The Company's cash, cash equivalents and restricted cash balances were $19.2 million and $19.6 million, including amounts in money market funds, as of January 1, 2023 and January 2, 2022, respectively. The money market funds are collateral for the company's credit card debt and had a balance of $0.1 million at January 1, 2023 and January 2, 2022. Interest in these funds is earned at a 0.01% annual percentage rate ( "APR"). Due to the short-term nature of the money market funds, the Company believes that carrying value approximates fair value.

 

In the third quarter of 2021, in connection with a revenue contract with a non-affiliated customer, the Company received shares of the customer's common stock. The full transaction price under the revenue contract was cash plus a non-cash consideration which consisted of a certain amount of the customer's equity. The Company considered the non-cash consideration to be an investment in the customer. The full transaction price was the amount of consideration which the Company received under the contract in exchange for transferring the promised goods and services to the customer. Since the non-cash consideration were shares of common stock that were not publicly traded, the fair value was not readily determinable. The Company considered various valuation methods such as market multiples, guideline public company method, and the Black-Scholes Option Pricing model. Due to limited data for the valuation, the Company ultimately selected the Black Scholes method using back-solve techniques as that was determined to be the most suitable with the available data. The Black Scholes Option Pricing model is a valuation approach that can be used to determine the value of common shares for companies in which there are no, or infrequent, transactions involving common shares. The Company believed that its valuation method for the non-public equity under this arrangement fell under Level 3 in the fair value hierarchy because the value method relied on unobservable market inputs. The initial fair value of the non-cash consideration is listed below: 

 

  

Fair Value at Valuation Date Using:

 
  

Total

  

Quoted Prices in Active Markets for Identical Assets (Level I)

  

Significant Other Observable Inputs (Level 2)

  

Significant Unobservable Inputs (Level 3)

 

Non-marketable equity investment

 $300  $  $  $300 
                 

 

In arriving at the estimated value for the non-cash consideration, the Company utilized inputs relying on significant judgment in accordance with the AICPA Accounting and Valuation Guide, Valuation of Privately Held Company Equity Securities Issued as Compensation (2013).

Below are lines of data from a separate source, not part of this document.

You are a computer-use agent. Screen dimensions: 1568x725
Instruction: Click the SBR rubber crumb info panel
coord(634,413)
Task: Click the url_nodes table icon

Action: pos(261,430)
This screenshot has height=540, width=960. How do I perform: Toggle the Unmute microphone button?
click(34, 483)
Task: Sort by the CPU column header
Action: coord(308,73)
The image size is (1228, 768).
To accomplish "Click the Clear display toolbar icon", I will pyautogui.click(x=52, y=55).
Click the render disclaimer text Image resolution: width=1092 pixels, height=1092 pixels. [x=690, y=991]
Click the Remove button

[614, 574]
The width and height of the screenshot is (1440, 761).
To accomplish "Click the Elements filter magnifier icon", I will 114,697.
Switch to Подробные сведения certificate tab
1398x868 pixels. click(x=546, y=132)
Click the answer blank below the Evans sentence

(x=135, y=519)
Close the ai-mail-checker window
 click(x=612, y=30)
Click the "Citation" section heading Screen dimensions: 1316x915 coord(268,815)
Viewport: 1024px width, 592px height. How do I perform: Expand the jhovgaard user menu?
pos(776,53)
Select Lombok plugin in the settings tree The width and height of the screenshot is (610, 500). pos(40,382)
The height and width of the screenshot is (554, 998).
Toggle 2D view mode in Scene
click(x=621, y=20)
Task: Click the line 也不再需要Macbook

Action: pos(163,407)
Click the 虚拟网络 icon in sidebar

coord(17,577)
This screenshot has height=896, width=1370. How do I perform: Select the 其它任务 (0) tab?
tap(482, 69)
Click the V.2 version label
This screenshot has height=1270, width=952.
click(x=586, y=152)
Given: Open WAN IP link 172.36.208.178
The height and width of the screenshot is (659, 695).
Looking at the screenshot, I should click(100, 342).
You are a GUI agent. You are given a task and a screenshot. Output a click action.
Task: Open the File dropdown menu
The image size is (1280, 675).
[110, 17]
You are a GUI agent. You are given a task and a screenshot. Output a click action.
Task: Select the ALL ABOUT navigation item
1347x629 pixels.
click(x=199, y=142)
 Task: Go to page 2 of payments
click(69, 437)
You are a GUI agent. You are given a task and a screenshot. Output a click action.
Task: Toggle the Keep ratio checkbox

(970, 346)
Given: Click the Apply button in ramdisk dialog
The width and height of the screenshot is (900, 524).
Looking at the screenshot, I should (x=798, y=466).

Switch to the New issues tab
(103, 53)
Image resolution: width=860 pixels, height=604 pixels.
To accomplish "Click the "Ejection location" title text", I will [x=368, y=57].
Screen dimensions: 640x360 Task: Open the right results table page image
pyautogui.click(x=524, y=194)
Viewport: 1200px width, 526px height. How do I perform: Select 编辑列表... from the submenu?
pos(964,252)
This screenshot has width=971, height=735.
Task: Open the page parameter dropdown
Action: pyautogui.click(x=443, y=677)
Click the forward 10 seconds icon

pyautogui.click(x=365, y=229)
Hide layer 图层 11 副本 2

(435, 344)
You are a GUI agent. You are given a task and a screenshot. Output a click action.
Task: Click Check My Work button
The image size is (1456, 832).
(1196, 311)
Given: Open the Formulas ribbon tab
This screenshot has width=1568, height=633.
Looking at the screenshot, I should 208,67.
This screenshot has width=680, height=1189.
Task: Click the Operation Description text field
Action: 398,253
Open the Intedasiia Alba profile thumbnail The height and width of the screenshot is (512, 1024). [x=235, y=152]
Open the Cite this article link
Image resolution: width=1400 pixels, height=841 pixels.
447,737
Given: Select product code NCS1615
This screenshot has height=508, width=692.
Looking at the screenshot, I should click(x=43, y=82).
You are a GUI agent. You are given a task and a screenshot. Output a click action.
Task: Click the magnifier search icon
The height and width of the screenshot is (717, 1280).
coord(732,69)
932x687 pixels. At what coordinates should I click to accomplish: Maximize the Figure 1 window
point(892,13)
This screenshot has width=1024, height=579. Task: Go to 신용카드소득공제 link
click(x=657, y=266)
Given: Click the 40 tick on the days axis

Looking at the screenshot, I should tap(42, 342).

The key assumptions below were utilized:   

 

•  Discount for lack of marketability: 34% - 41%.
•  Expected Term: 4 - 5 Years.
•  Risk Free Interest Rate: 0.75% - 0.92%.
•  Dividend: 0.00.   
•  Volatility: 63% - 78%.
 
Volatility was estimated by utilizing a selected peer group of companies within the customers’ industry with a valuation date as of  October 2021. 
 
After initial recognition fair value of the non-cash consideration, the Company elected to utilize the practical expedient under ASC 321 by which entities can elect to measure equity securities without readily determinable fair values at “cost minus impairment,” basis for periods subsequent to the acquisition date. Under the “cost minus impairment” methods, when the investment is determined to be impaired on the basis of a qualitative assessment, or there is an observable price change in an orderly transaction, entities that have made the election in ASC 321 must remeasure such equity securities at fair value in accordance with ASC8 20. ASC 321 indicates that the adjustments to the carrying value of an equity security without a readily determinable fair value should reflect the fair value of the security as of the date that the observable transaction for the similar security took place. 

 

Subsequent to the valuation date and through January 2, 2022, there were no observable indicators of impairment for the non-marketable equity investment. During Fiscal 2022, there were no observable indicators of impairment for the non-marketable equity investment. There was no change to the carrying value of the non-marketable equity investment as of January 1, 2023 and January 2, 2022.

 

The carrying amount of the non-marketable equity investment was $0.3 million as of as of January 1, 2023 and January 2, 2022.